* **What needs to be done**
Render every line of the entries below as a Markdown table with the columns "No." and "Line," numbering the rows in order and leaving out blank lines.

## Start Record set

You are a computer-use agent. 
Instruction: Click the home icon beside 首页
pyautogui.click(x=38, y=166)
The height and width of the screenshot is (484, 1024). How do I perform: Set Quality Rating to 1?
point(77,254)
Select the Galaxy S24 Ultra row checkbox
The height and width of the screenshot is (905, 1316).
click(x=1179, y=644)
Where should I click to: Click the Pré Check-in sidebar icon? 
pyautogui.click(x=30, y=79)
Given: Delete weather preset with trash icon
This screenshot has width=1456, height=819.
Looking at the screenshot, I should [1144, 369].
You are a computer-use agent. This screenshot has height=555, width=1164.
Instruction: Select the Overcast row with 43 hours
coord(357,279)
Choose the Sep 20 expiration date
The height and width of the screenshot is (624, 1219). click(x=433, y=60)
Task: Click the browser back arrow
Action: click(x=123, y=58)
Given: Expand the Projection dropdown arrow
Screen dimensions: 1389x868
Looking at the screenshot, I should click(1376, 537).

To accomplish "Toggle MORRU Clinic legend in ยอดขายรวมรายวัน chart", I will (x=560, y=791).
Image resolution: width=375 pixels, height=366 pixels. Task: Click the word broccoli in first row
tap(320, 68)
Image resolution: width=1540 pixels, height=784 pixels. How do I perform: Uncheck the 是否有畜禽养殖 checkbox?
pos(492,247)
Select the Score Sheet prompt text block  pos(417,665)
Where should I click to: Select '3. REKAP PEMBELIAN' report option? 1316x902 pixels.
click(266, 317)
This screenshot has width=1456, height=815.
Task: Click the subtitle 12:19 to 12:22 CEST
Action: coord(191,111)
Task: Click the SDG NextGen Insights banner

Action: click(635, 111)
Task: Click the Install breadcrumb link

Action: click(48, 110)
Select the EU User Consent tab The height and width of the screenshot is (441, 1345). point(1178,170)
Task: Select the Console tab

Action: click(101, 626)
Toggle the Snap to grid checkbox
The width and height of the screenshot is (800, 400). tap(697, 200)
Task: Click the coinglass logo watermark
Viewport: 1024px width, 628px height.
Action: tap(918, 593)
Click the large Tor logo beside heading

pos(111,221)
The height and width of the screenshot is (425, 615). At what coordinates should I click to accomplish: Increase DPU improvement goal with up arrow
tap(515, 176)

## End Record set

* **Completed exercise**
| No. | Line |
|---|---|
| 1 | You are a computer-use agent.  |
| 2 | Instruction: Click the home icon beside 首页 |
| 3 | pyautogui.click(x=38, y=166) |
| 4 | The height and width of the screenshot is (484, 1024). How do I perform: Set Quality Rating to 1? |
| 5 | point(77,254) |
| 6 | Select the Galaxy S24 Ultra row checkbox |
| 7 | The height and width of the screenshot is (905, 1316). |
| 8 | click(x=1179, y=644) |
| 9 | Where should I click to: Click the Pré Check-in sidebar icon?  |
| 10 | pyautogui.click(x=30, y=79) |
| 11 | Given: Delete weather preset with trash icon |
| 12 | This screenshot has width=1456, height=819. |
| 13 | Looking at the screenshot, I should [1144, 369]. |
| 14 | You are a computer-use agent. This screenshot has height=555, width=1164. |
| 15 | Instruction: Select the Overcast row with 43 hours |
| 16 | coord(357,279) |
| 17 | Choose the Sep 20 expiration date |
| 18 | The height and width of the screenshot is (624, 1219). click(x=433, y=60) |
| 19 | Task: Click the browser back arrow |
| 20 | Action: click(x=123, y=58) |
| 21 | Given: Expand the Projection dropdown arrow |
| 22 | Screen dimensions: 1389x868 |
| 23 | Looking at the screenshot, I should click(1376, 537). |
| 24 | To accomplish "Toggle MORRU Clinic legend in ยอดขายรวมรายวัน chart", I will (x=560, y=791). |
| 25 | Image resolution: width=375 pixels, height=366 pixels. Task: Click the word broccoli in first row |
| 26 | tap(320, 68) |
| 27 | Image resolution: width=1540 pixels, height=784 pixels. How do I perform: Uncheck the 是否有畜禽养殖 checkbox? |
| 28 | pos(492,247) |
| 29 | Select the Score Sheet prompt text block  pos(417,665) |
| 30 | Where should I click to: Select '3. REKAP PEMBELIAN' report option? 1316x902 pixels. |
| 31 | click(266, 317) |
| 32 | This screenshot has width=1456, height=815. |
| 33 | Task: Click the subtitle 12:19 to 12:22 CEST |
| 34 | Action: coord(191,111) |
| 35 | Task: Click the SDG NextGen Insights banner |
| 36 | Action: click(635, 111) |
| 37 | Task: Click the Install breadcrumb link |
| 38 | Action: click(48, 110) |
| 39 | Select the EU User Consent tab The height and width of the screenshot is (441, 1345). point(1178,170) |
| 40 | Task: Select the Console tab |
| 41 | Action: click(101, 626) |
| 42 | Toggle the Snap to grid checkbox |
| 43 | The width and height of the screenshot is (800, 400). tap(697, 200) |
| 44 | Task: Click the coinglass logo watermark |
| 45 | Viewport: 1024px width, 628px height. |
| 46 | Action: tap(918, 593) |
| 47 | Click the large Tor logo beside heading |
| 48 | pos(111,221) |
| 49 | The height and width of the screenshot is (425, 615). At what coordinates should I click to accomplish: Increase DPU improvement goal with up arrow |
| 50 | tap(515, 176) |